▸ **Aufgabe**: Gib an, bis zu welchem Jahr Deutschland laut dem Auszug zur Klimapolitik nach dem Willen der Linken klimaneutral sein soll.

▸ **Auszug**:
· · ·

Für die Linke wird „der Klimawandel nicht von den Menschen gemacht, sondern von den Reichen“. Die Linke will deswegen „die Energiekonzerne entmachten und eine Energiewende in Bürgerhand, in öffentlichem oder genossenschaftlichem Eigentum“. Strom- und Wärmenetze müssten „in die öffentliche Hand überführt und demokratisch kontrolliert werden“, fordert die Linke. Außerdem soll Deutschland nach ihrem Willen bis 2035 klimaneutral sein. Die Grünen streben bis 2023 einen CO2-Preis von 60 Euro pro Tonne an. Sie wollen bis 2030 70 Prozent COeinsparen, die SPD 65 Prozent. Alle drei Forderungen gehen weit über das europäische Ziel, bis 2030 55 Prozent COeinzusparen, hinaus.

Wenig überraschend, sind die klimapolitischen Forderungen im Wahlprogramm der Grünen die weitreichendsten: „Mit einer deutlichen Reduzierung von Emissionszertifikaten und der Löschung überschüssiger Zertifikate vom Markt erreichen wir einen CO2-Preis im Bereich Strom und Industrie, der dafür sorgt, dass erneuerbare Energie statt Kohlestrom zu Einsatz kommt.“ Sollte das auf europäischer Ebene nicht schnell genug gelingen, setzen die Grünen auf einen nationalen CO2-Mindestpreis im ETS für Industrie und Strom.

· · ·

▸ **Gegebene Angaben**:
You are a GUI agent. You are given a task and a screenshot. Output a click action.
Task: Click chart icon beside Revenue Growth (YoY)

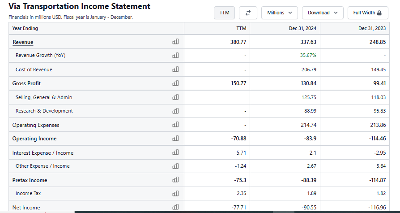175,56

· · ·

▸ **Richtige Lösung**: Bis 2035.